Hi Laurie, a clever and funny story, and best of all, heartwarming. Great dialogue and character development. I'm craving turkey and pie now! Thanks

Jul 27, 2010
Thank you!
by: Laurie Boris

Thank you, thank you, thank you! Write on!

Jun 23, 2010
Keep writing
by: Anonymous

I really enjoyed this piece. I encourage the author to keep writing!

Jun 15, 2010
good story
by: polar monkey

your story is exceptionally brilliant adn it is very awesoome asnd i liked it keep on writing.

Mar 10, 2010
Why not a Goose?
by: joni

I have to admit, being a writer also, that a catchy title does just what it says, it catches us, the readers.

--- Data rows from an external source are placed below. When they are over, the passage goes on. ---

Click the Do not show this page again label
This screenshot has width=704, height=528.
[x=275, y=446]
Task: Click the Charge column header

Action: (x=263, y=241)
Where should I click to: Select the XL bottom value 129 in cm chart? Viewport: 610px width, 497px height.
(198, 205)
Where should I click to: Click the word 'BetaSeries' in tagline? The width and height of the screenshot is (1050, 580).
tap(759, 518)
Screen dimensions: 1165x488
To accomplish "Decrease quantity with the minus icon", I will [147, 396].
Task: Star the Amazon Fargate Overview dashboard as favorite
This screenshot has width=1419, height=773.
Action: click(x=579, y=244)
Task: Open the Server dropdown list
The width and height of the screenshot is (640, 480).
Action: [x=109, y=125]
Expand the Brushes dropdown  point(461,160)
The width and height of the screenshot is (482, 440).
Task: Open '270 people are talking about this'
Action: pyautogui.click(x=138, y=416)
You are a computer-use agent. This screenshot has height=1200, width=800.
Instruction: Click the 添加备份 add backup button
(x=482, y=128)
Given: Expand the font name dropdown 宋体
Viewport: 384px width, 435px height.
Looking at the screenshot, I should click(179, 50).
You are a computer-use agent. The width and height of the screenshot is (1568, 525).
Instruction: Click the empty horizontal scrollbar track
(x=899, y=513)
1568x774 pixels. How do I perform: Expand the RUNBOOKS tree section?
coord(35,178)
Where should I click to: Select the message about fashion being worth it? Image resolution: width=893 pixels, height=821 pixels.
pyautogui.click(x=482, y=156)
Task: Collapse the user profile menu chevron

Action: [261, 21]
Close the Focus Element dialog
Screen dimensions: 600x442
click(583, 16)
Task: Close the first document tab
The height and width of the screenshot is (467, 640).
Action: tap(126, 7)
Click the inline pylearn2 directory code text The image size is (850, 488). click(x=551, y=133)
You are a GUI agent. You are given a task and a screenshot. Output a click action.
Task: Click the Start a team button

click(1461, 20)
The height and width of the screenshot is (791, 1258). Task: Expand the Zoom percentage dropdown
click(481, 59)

Then to be filled with a story that keeps you reading all the way until the last word, is what every writer hopes for.
You did a wonderful job. And here I thought she had called the suicide hotline! Great turn of events. Wonderful humour. 2Thumbs up! (because that's all I've been given.)
~Joni

Mar 04, 2010
Nice reading
by: Maryanne

I like the tension you create at the begining then you turn it into humour..really cool! Love it!

Feb 14, 2010
Tongue-in-cheek
by: Anonymous

Love your 'tongue in cheek' humor. The line where you asked if he was a "crackpot" made me laugh and remember my great aunt who always called people 'crackpots' in the most loving way. Your dialogue was believable and I got to know both those characters very quickly. Thanks for a good read.

Feb 13, 2010
Thank you!
by: Laurie Boris

Thank you for reading!

Feb 13, 2010
Good Story
by: Ravenne

This was very fun. It had the potential for a darker outcome, but I like the decision you made to make it something warm and entertaining.

Ravenne

Dec 30, 2009
Really enjoyed it
by: Anonymous

I really enjoyed the humour in this story and the several surprising turns you have woven into their conversation. Very imaginative. The more I read, the more I enjoyed their banter.
Many thanks.

Dec 20, 2009
Thank you!
by: Laurie Boris

That's one of my favoriter lines, too. Thanks for reading!

Dec 20, 2009
Funny
by: Anonymous

Very well written. I like the line, "The prospect of spending the rest of her life with an ungarnished man must have been the final straw."